— START Source text —
On March 19, 2013, the U.S. Supreme Court held in Standard Fire Ins. Co. v. Knowles that named plaintiffs in class actions could not, before class certification, avoid going to federal court by stipulating to a cap on damages. Although Standard Fire was not an antitrust case, the decision will uniquely impact antitrust class action cases because the removal of state law claims to federal court for coordinated proceedings in a single court is critical to an antitrust defendant's ability to avoid duplicative damage awards and to reduce the notoriously high costs of antitrust discovery.
Background
The Court in Standard Fire considered the application
of the Class Action Fairness Act of 2005 (CAFA). CAFA gives the
federal courts jurisdiction over class action lawsuits in which
there is minimal diversity between the parties and the matter in
controversy exceeds $5 million. To remain in state court, the
plaintiff, on behalf of the proposed class, stipulated that he
sought damages of less than $5 million. The defendants removed
the case to federal district court under CAFA. In determining
to send the case back to the state, the federal court determined
that, although in the absence of the stipulated cap on damages the
plaintiff class could have sought damages over $5 million, the
stipulation meant that the CAFA threshold could not be met. The
Supreme Court agreed to hear the defendants' appeal of the
remand order because of conflicting decisions among the circuit
courts.
In a unanimous decision, the Court decided that a
named plaintiff's stipulation to seek less than the $5 million
CAFA threshold on behalf of a proposed class of plaintiffs could
not defeat federal jurisdiction. In the Court's view, the
stipulation was not binding on the proposed class: the names
plaintiff could not bind the rest of the class with his promise
before the class was certified. Standard Fire thus
reaffirms an earlier CAFA decision holding that a plaintiff class
representative could not bind the rights of absent class members
before class certification. The Court also observed that
allowing such stipulations to evade jurisdiction would undercut
CAFA's goal of having federal courts consider interstate cases
of national importance. For example, the plaintiff's position
would allow plaintiffs to subdivide a $100 million class action
worth into 21 separate state actions.
Importance of Standard Fire for antitrust class actions
Some background helps put the significance of this decision in
context. Antitrust claims arising out of alleged price-fixing
or other conduct affecting a marketplace with multiple distribution
levels may be brought by (a) so-called direct purchasers (the
entities who bought directly from the alleged antitrust violators),
(b) indirect purchasers (generally, consumers/end users), (c)
— END Source text —
— START Data records —
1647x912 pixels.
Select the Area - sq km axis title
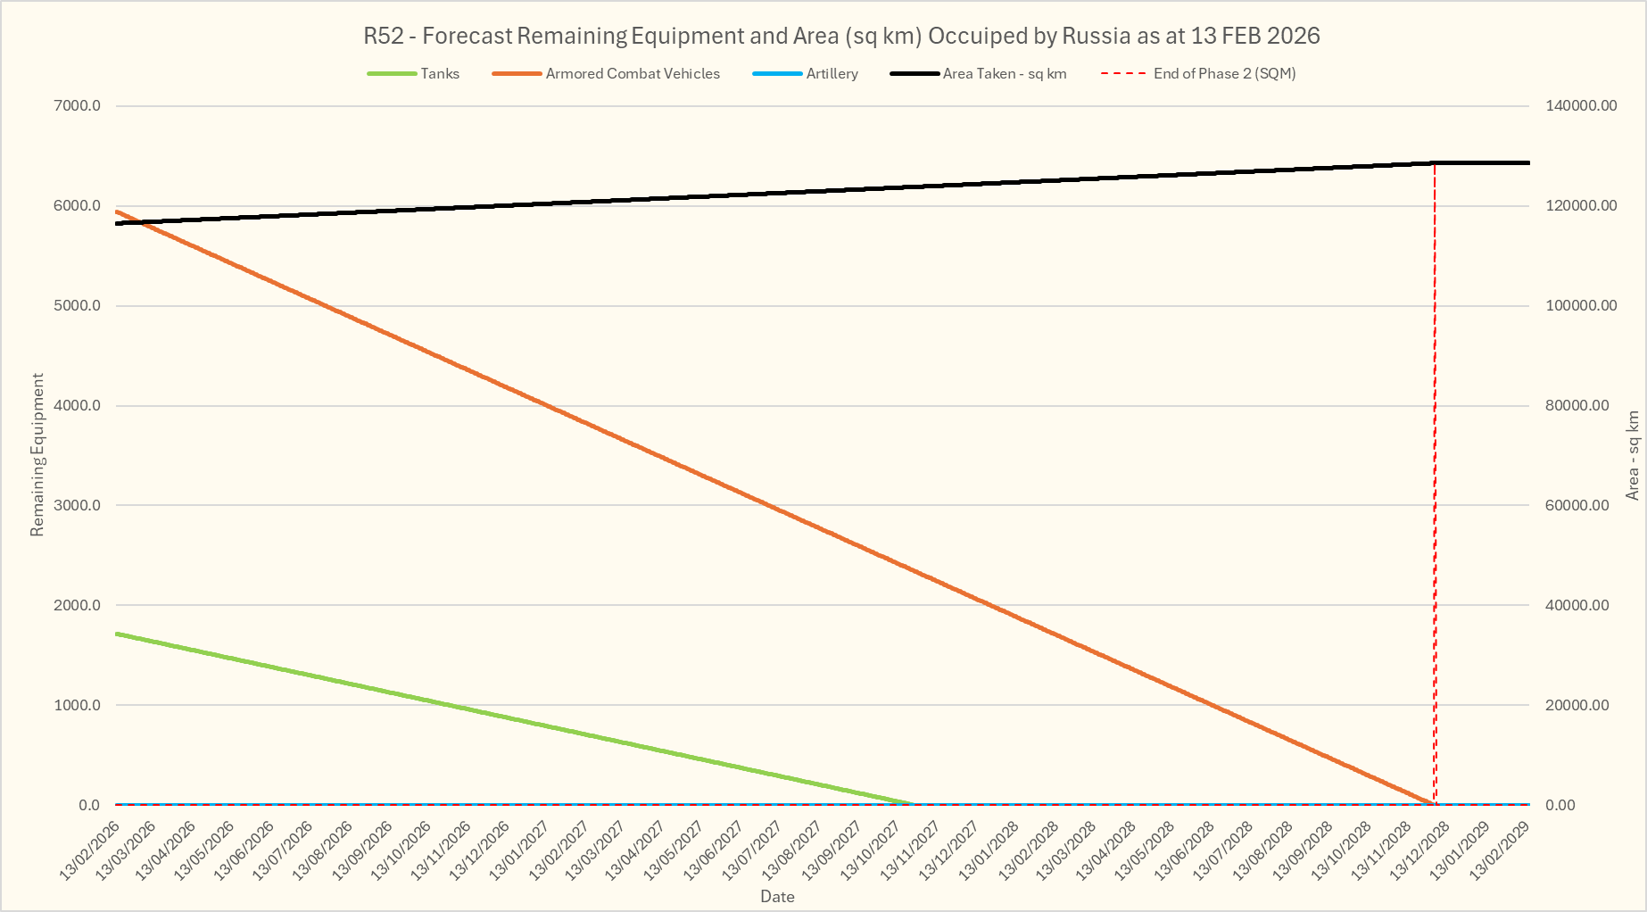[x=1632, y=455]
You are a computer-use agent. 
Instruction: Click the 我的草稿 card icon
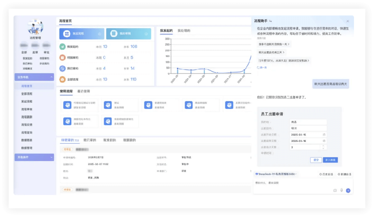tap(113, 34)
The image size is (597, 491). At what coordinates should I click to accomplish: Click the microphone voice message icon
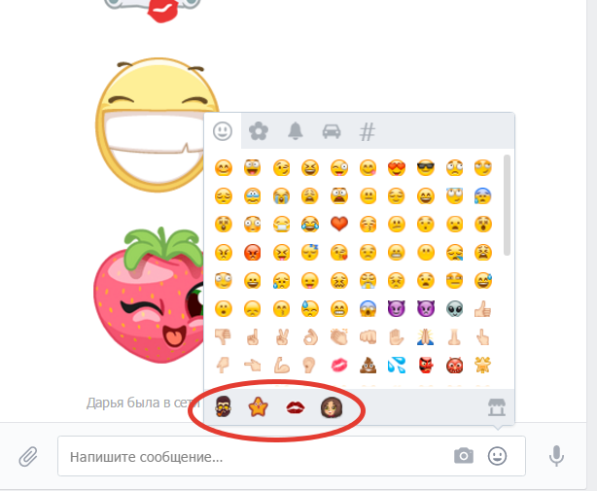[x=556, y=456]
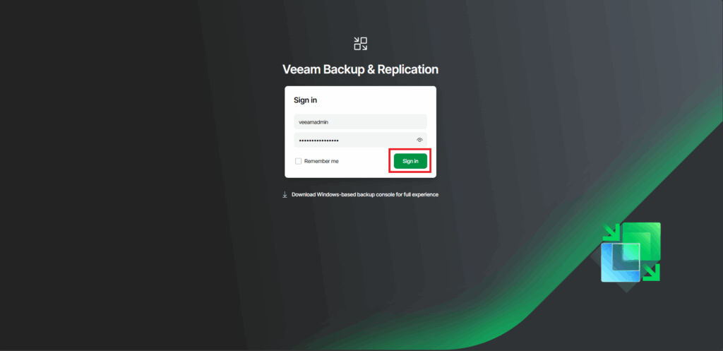This screenshot has height=351, width=723.
Task: Open the Download Windows-based backup console link
Action: [x=365, y=195]
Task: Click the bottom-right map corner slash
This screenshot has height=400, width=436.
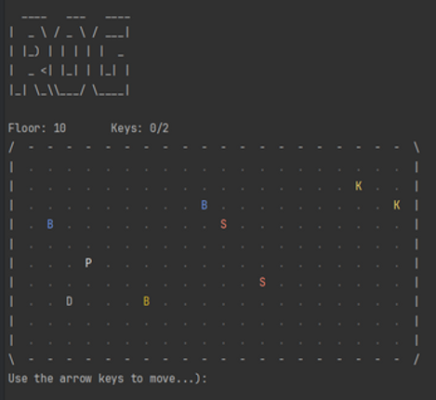Action: coord(416,359)
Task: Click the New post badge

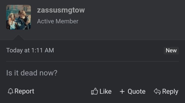Action: (x=171, y=50)
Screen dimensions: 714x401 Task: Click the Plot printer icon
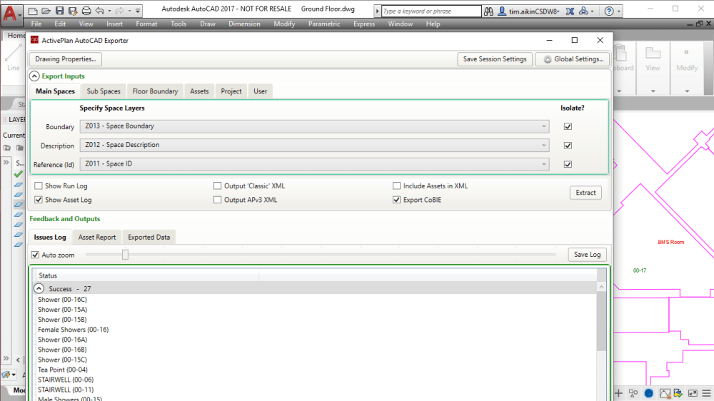click(x=86, y=11)
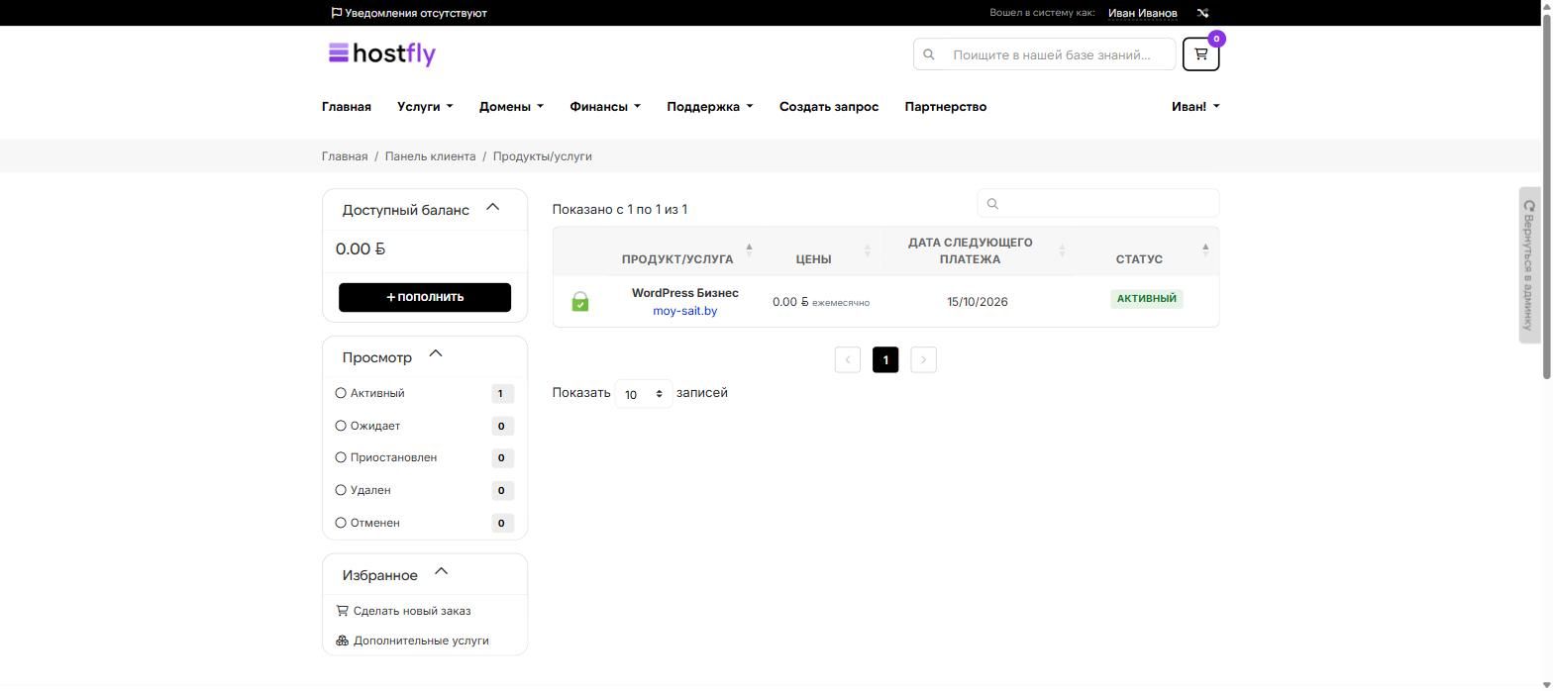The width and height of the screenshot is (1553, 691).
Task: Click the flag notifications icon
Action: coord(337,13)
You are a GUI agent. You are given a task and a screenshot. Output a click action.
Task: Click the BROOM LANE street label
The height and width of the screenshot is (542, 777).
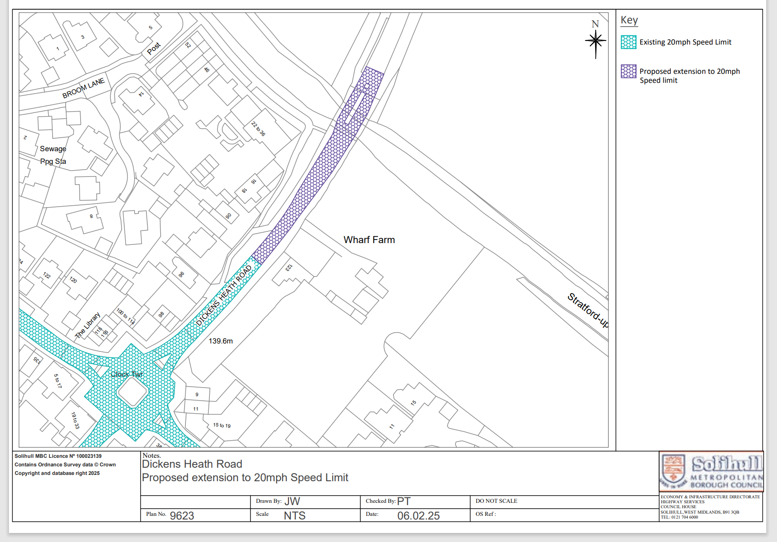pos(83,88)
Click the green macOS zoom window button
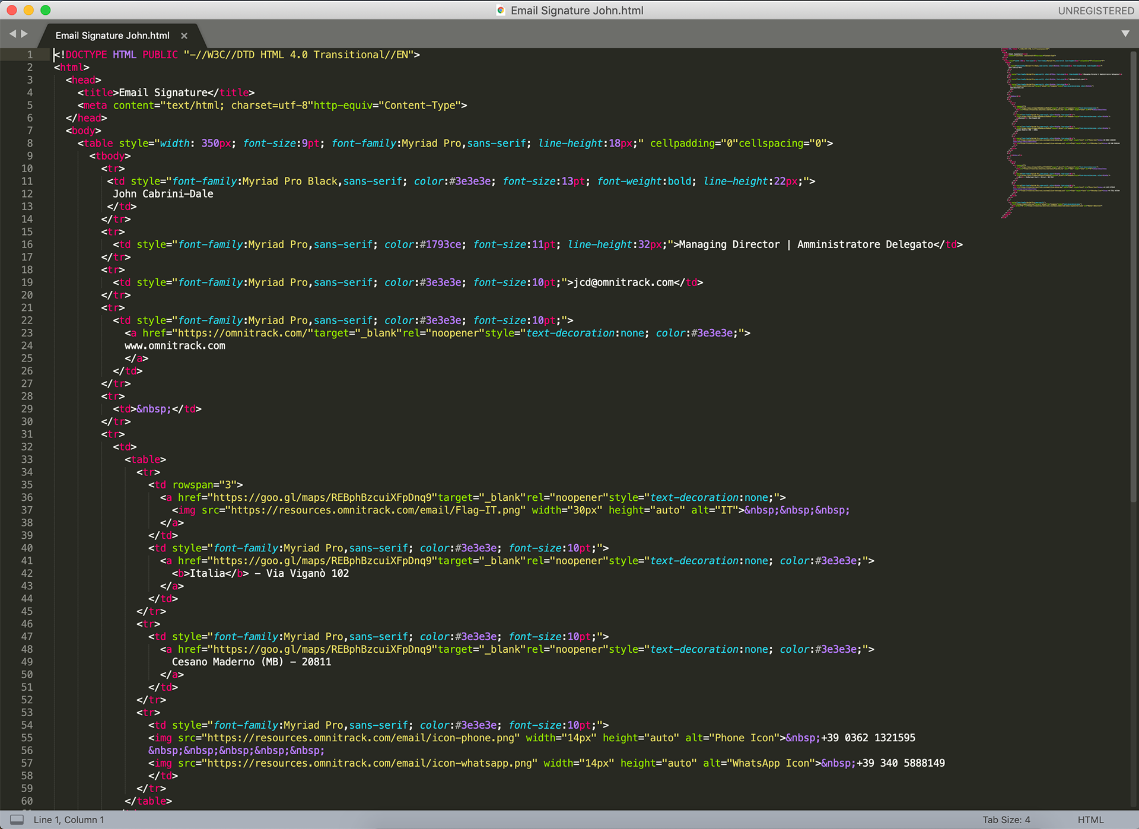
— END Data records —
» **Aim**
According to the text on Standard Fire, what amount must the matter in controversy exceed for CAFA to give federal courts jurisdiction over a class action? The records were taken from a separate source.

» **Result for this task**
$5 million.